Records from a collection
* * * *

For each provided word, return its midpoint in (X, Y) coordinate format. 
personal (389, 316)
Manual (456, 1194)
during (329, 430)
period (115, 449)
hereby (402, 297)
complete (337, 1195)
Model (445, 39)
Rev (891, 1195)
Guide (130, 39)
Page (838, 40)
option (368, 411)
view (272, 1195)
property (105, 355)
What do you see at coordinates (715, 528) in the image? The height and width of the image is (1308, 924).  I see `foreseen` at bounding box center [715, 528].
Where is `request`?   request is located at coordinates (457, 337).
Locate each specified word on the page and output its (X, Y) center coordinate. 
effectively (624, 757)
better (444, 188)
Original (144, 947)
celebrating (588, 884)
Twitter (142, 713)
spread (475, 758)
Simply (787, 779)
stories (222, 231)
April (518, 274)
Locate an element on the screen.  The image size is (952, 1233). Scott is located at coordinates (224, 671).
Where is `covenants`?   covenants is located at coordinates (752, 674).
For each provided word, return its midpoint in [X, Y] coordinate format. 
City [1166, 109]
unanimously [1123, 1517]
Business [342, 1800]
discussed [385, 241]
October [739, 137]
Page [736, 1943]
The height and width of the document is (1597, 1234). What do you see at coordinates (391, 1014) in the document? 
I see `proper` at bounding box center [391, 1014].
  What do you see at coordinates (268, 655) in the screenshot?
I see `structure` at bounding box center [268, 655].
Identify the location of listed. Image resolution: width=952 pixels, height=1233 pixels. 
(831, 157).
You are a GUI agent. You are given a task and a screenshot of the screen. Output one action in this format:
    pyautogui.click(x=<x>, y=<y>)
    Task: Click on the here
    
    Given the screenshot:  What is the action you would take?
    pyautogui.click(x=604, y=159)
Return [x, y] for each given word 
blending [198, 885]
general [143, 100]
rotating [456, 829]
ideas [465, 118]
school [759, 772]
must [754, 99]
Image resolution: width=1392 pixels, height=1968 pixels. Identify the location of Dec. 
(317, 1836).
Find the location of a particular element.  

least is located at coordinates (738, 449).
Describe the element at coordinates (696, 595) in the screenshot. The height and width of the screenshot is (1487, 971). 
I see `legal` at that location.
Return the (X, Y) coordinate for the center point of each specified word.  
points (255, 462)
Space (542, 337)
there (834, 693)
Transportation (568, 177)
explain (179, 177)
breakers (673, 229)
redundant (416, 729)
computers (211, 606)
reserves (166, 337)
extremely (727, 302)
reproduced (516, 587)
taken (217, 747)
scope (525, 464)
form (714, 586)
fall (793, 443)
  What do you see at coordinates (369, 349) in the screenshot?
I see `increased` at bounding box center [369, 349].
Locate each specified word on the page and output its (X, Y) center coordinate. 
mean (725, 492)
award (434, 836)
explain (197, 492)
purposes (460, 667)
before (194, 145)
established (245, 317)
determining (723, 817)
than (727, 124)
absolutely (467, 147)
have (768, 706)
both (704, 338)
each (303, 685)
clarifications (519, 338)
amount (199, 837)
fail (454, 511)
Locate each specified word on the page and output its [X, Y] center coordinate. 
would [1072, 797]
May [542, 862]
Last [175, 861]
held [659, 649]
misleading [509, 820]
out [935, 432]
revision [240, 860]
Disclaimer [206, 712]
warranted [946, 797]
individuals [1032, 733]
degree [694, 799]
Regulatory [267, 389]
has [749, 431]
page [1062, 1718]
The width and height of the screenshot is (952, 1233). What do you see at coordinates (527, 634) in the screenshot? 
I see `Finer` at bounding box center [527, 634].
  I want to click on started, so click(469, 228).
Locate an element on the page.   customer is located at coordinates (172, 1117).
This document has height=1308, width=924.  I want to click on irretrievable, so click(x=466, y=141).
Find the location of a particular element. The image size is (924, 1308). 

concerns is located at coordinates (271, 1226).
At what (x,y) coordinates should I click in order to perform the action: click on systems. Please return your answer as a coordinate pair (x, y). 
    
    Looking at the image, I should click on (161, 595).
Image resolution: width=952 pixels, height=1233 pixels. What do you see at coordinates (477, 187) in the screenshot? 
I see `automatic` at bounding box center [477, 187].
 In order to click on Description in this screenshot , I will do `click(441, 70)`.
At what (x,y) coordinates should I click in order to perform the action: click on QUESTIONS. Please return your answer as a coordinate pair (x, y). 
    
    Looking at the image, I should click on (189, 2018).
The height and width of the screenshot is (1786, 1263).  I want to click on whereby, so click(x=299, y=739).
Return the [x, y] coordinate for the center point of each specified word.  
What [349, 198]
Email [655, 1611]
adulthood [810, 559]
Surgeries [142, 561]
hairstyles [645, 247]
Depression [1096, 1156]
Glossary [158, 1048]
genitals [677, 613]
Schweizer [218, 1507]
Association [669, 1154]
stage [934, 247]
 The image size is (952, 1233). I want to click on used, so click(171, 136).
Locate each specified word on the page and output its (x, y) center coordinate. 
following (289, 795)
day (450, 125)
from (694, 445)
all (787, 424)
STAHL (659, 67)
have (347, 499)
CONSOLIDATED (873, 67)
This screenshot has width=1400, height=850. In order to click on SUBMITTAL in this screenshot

* * * *

What to work on
Copy the data above without any changes, from the line containing "explain (179, 177)" down to the line containing "In order to click on Description", with both of those lines included.

Finished answer
explain (179, 177)
breakers (673, 229)
redundant (416, 729)
computers (211, 606)
reserves (166, 337)
extremely (727, 302)
reproduced (516, 587)
taken (217, 747)
scope (525, 464)
form (714, 586)
fall (793, 443)
  What do you see at coordinates (369, 349) in the screenshot?
I see `increased` at bounding box center [369, 349].
Locate each specified word on the page and output its (X, Y) center coordinate. 
mean (725, 492)
award (434, 836)
explain (197, 492)
purposes (460, 667)
before (194, 145)
established (245, 317)
determining (723, 817)
than (727, 124)
absolutely (467, 147)
have (768, 706)
both (704, 338)
each (303, 685)
clarifications (519, 338)
amount (199, 837)
fail (454, 511)
Locate each specified word on the page and output its [X, Y] center coordinate. 
would [1072, 797]
May [542, 862]
Last [175, 861]
held [659, 649]
misleading [509, 820]
out [935, 432]
revision [240, 860]
Disclaimer [206, 712]
warranted [946, 797]
individuals [1032, 733]
degree [694, 799]
Regulatory [267, 389]
has [749, 431]
page [1062, 1718]
The width and height of the screenshot is (952, 1233). What do you see at coordinates (527, 634) in the screenshot? 
I see `Finer` at bounding box center [527, 634].
  I want to click on started, so click(469, 228).
Locate an element on the page.   customer is located at coordinates (172, 1117).
This document has height=1308, width=924.  I want to click on irretrievable, so click(x=466, y=141).
Find the location of a particular element. The image size is (924, 1308). 

concerns is located at coordinates (271, 1226).
At what (x,y) coordinates should I click in order to perform the action: click on systems. Please return your answer as a coordinate pair (x, y). 
    
    Looking at the image, I should click on (161, 595).
Image resolution: width=952 pixels, height=1233 pixels. What do you see at coordinates (477, 187) in the screenshot? 
I see `automatic` at bounding box center [477, 187].
 In order to click on Description in this screenshot , I will do `click(441, 70)`.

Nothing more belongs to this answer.